It is Friday. Day 2 to take medicine. Today I almost forgot to take it. Should find a way to make sure I don't forget.
I have angels around me and they check on me everyday. I am blessed.
Inside me still depressed. Tears never stop (on my face or inside me). I don't know how to stop it. My husband only said "look further, look wider". He doesn't know why I need to take it. He doesn't understand why I seeked medical help. He thinks I can heal it myself. However, if I can heal it, I should be healed 10 years ago.
Even there is no evidence to mention my drug will hurt my liver, I will take extra care. I remind myself to take Milk Thistle everyday to make sure my liver is being protected.
Today, weather is not that great. Grey and snowing.
I have been thinking "What if" I don't need to work, what will I do?
I will have a lot to do, but I will have no money to spend.
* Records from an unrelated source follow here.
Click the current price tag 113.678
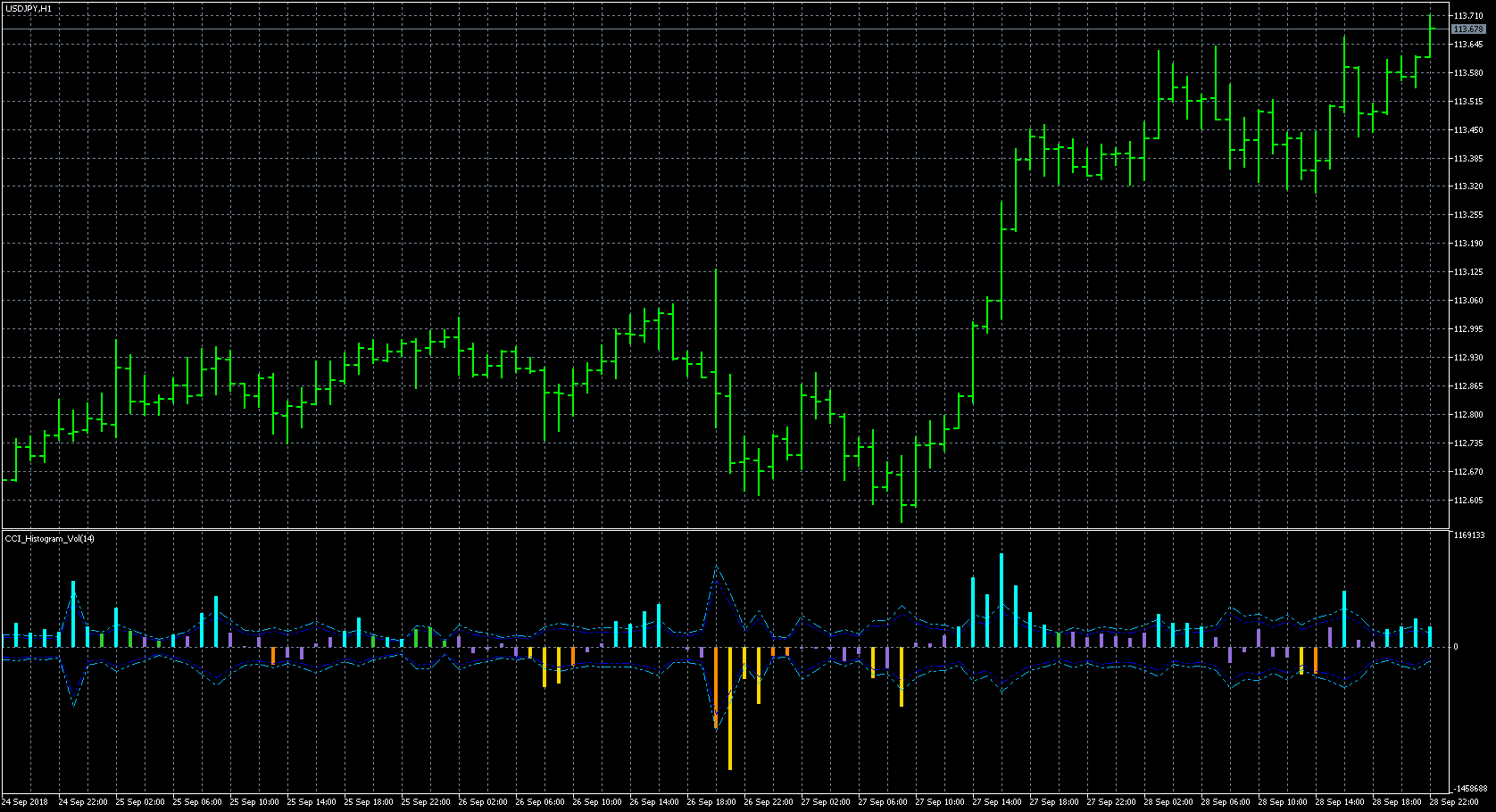click(x=1468, y=29)
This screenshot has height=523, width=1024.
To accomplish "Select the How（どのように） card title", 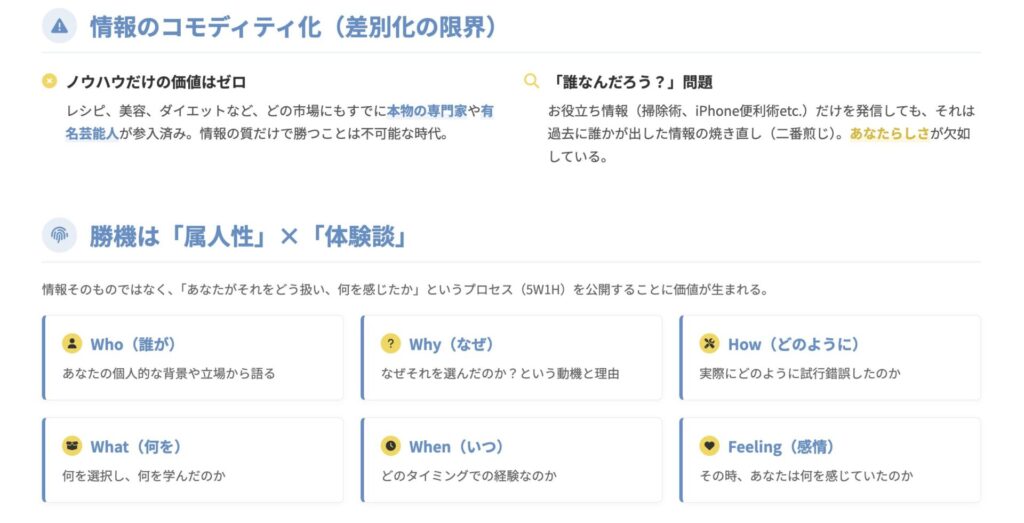I will tap(793, 344).
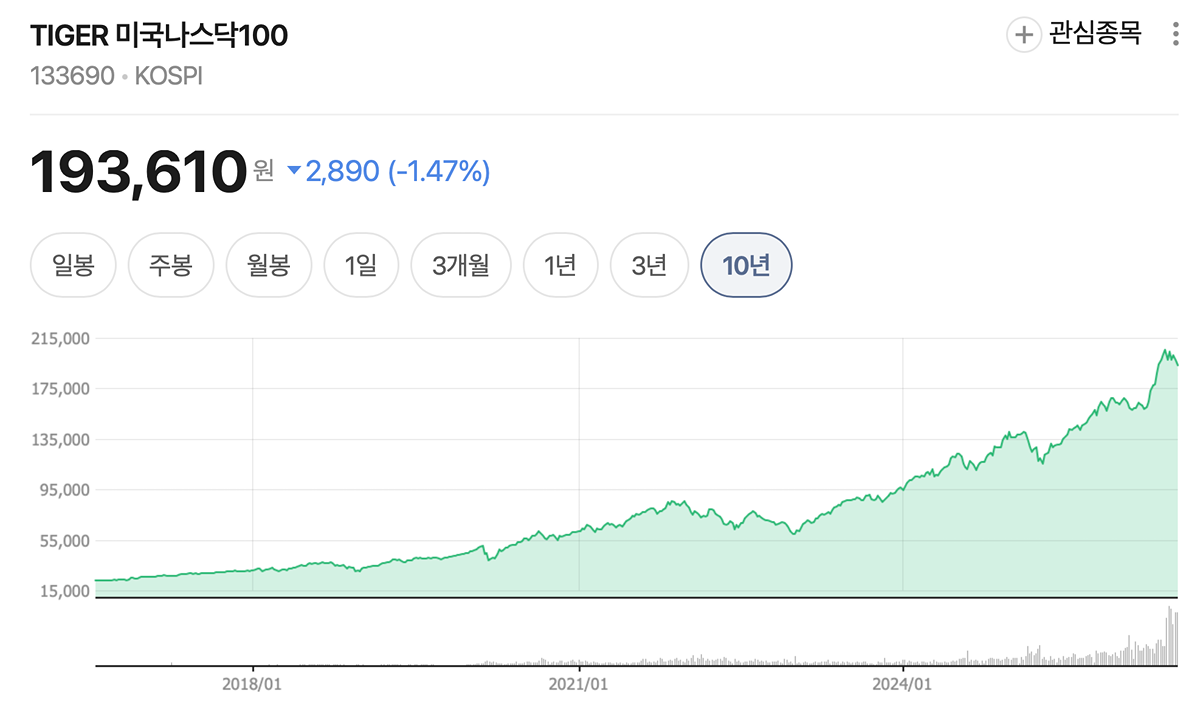The height and width of the screenshot is (705, 1200).
Task: Switch chart range to 3개월
Action: tap(461, 266)
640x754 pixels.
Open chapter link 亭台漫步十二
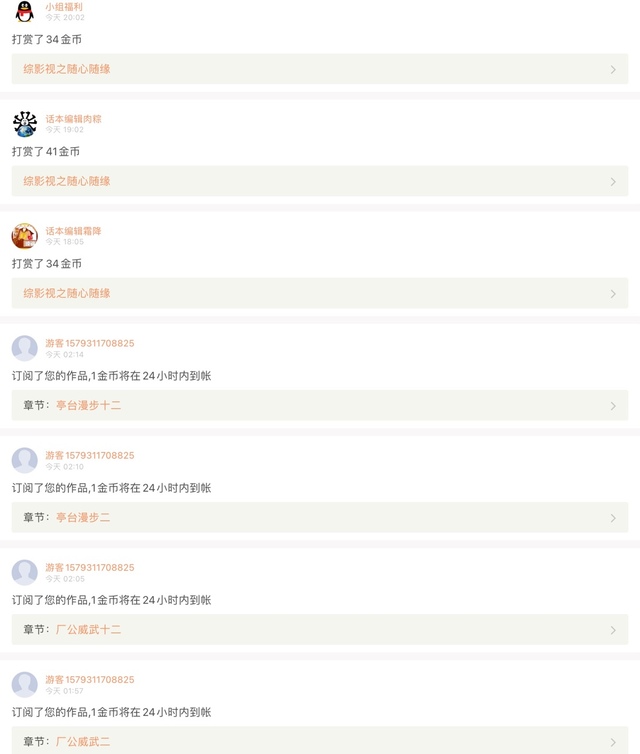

I don't think my husband will give me money to spend as he said once he paid everything else (house expenses, mortgage, even my RRSP, etc etc)
I slept well last night. 1st time ever in the past weeks. Thanks God.
again, this blog is only for myself to record I started the medicine. Nothing exciting to read thru. (maybe in the future, but not at this moment).
PS: today I was late (because I forgot my medicine, so I returned to get my medicine). When I walked to office, I saw my mgl level. People congratulated highest got an award or something. It is funny how they always not announce anything that staffs should know. Anyway, I used to respect them a lot. at this moment, They don't deserve my respect anymore. The gap between them and me... just too wide...... People told me I have to seperate work and life. But I spend so much time at work. I always make it like my family... but again, my own family doesn't treat me family... why should others? Am I that bad?